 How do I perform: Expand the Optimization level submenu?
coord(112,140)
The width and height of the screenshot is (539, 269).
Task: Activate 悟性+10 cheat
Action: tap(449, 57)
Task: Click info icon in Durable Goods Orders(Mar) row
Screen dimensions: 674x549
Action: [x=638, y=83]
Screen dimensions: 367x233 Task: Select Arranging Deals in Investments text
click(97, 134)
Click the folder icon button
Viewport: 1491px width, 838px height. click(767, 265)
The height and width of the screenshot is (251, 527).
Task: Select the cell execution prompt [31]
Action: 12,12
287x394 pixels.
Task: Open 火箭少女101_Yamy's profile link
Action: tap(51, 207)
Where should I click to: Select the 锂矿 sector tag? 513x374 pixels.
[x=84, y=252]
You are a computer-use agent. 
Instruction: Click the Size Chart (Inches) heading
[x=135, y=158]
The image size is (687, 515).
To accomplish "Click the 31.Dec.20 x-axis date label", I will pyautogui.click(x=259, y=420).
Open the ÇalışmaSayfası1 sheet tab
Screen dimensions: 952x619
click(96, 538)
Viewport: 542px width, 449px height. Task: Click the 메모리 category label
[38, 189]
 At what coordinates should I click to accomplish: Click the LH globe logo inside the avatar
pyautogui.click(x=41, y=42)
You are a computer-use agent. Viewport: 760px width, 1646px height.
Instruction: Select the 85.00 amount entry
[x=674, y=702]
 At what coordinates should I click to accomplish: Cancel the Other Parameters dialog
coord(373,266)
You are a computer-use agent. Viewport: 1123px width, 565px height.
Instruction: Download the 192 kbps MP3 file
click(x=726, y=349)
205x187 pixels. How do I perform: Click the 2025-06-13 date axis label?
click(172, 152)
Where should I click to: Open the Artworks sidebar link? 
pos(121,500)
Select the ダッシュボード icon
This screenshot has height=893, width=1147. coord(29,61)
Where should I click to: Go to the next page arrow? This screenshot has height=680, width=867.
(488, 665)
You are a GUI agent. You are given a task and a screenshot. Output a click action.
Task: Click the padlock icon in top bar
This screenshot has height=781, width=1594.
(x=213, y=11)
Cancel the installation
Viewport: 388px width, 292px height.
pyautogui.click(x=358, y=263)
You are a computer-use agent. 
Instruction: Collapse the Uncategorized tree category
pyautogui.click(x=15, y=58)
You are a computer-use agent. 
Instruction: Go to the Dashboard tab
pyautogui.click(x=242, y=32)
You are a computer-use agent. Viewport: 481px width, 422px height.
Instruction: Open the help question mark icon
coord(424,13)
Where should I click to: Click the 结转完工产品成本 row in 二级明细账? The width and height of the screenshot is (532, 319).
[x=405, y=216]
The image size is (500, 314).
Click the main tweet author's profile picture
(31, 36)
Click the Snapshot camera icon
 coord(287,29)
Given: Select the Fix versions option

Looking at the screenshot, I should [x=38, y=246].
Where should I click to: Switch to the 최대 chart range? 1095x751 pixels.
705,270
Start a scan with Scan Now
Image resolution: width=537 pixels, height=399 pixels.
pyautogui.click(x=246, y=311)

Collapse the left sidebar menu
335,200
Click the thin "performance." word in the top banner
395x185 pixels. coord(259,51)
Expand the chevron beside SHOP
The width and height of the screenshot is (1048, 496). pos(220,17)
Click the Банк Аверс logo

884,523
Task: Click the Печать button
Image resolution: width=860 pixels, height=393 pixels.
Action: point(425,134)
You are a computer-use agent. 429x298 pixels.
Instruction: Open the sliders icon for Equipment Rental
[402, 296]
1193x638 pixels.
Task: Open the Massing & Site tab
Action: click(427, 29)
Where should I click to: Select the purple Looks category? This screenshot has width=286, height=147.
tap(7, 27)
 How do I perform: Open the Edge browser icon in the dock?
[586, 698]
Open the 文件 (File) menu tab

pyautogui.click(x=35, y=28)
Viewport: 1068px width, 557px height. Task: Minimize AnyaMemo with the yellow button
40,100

> [WHAT THE TASK REQUIRES]
Set down the data above once more so that nothing differs from the original.

> [WRITTEN RESPONSE]
 How do I perform: Expand the Optimization level submenu?
coord(112,140)
The width and height of the screenshot is (539, 269).
Task: Activate 悟性+10 cheat
Action: tap(449, 57)
Task: Click info icon in Durable Goods Orders(Mar) row
Screen dimensions: 674x549
Action: [x=638, y=83]
Screen dimensions: 367x233 Task: Select Arranging Deals in Investments text
click(97, 134)
Click the folder icon button
Viewport: 1491px width, 838px height. click(767, 265)
The height and width of the screenshot is (251, 527).
Task: Select the cell execution prompt [31]
Action: 12,12
287x394 pixels.
Task: Open 火箭少女101_Yamy's profile link
Action: tap(51, 207)
Where should I click to: Select the 锂矿 sector tag? 513x374 pixels.
[x=84, y=252]
You are a computer-use agent. 
Instruction: Click the Size Chart (Inches) heading
[x=135, y=158]
The image size is (687, 515).
To accomplish "Click the 31.Dec.20 x-axis date label", I will pyautogui.click(x=259, y=420).
Open the ÇalışmaSayfası1 sheet tab
Screen dimensions: 952x619
click(96, 538)
Viewport: 542px width, 449px height. Task: Click the 메모리 category label
[38, 189]
 At what coordinates should I click to accomplish: Click the LH globe logo inside the avatar
pyautogui.click(x=41, y=42)
You are a computer-use agent. Viewport: 760px width, 1646px height.
Instruction: Select the 85.00 amount entry
[x=674, y=702]
 At what coordinates should I click to accomplish: Cancel the Other Parameters dialog
coord(373,266)
You are a computer-use agent. Viewport: 1123px width, 565px height.
Instruction: Download the 192 kbps MP3 file
click(x=726, y=349)
205x187 pixels. How do I perform: Click the 2025-06-13 date axis label?
click(172, 152)
Where should I click to: Open the Artworks sidebar link? 
pos(121,500)
Select the ダッシュボード icon
This screenshot has height=893, width=1147. coord(29,61)
Where should I click to: Go to the next page arrow? This screenshot has height=680, width=867.
(488, 665)
You are a GUI agent. You are given a task and a screenshot. Output a click action.
Task: Click the padlock icon in top bar
This screenshot has height=781, width=1594.
(x=213, y=11)
Cancel the installation
Viewport: 388px width, 292px height.
pyautogui.click(x=358, y=263)
You are a computer-use agent. 
Instruction: Collapse the Uncategorized tree category
pyautogui.click(x=15, y=58)
You are a computer-use agent. 
Instruction: Go to the Dashboard tab
pyautogui.click(x=242, y=32)
You are a computer-use agent. Viewport: 481px width, 422px height.
Instruction: Open the help question mark icon
coord(424,13)
Where should I click to: Click the 结转完工产品成本 row in 二级明细账? The width and height of the screenshot is (532, 319).
[x=405, y=216]
The image size is (500, 314).
Click the main tweet author's profile picture
(31, 36)
Click the Snapshot camera icon
 coord(287,29)
Given: Select the Fix versions option

Looking at the screenshot, I should [x=38, y=246].
Where should I click to: Switch to the 최대 chart range? 1095x751 pixels.
705,270
Start a scan with Scan Now
Image resolution: width=537 pixels, height=399 pixels.
pyautogui.click(x=246, y=311)

Collapse the left sidebar menu
335,200
Click the thin "performance." word in the top banner
395x185 pixels. coord(259,51)
Expand the chevron beside SHOP
The width and height of the screenshot is (1048, 496). pos(220,17)
Click the Банк Аверс logo

884,523
Task: Click the Печать button
Image resolution: width=860 pixels, height=393 pixels.
Action: point(425,134)
You are a computer-use agent. 429x298 pixels.
Instruction: Open the sliders icon for Equipment Rental
[402, 296]
1193x638 pixels.
Task: Open the Massing & Site tab
Action: click(427, 29)
Where should I click to: Select the purple Looks category? This screenshot has width=286, height=147.
tap(7, 27)
 How do I perform: Open the Edge browser icon in the dock?
[586, 698]
Open the 文件 (File) menu tab

pyautogui.click(x=35, y=28)
Viewport: 1068px width, 557px height. Task: Minimize AnyaMemo with the yellow button
40,100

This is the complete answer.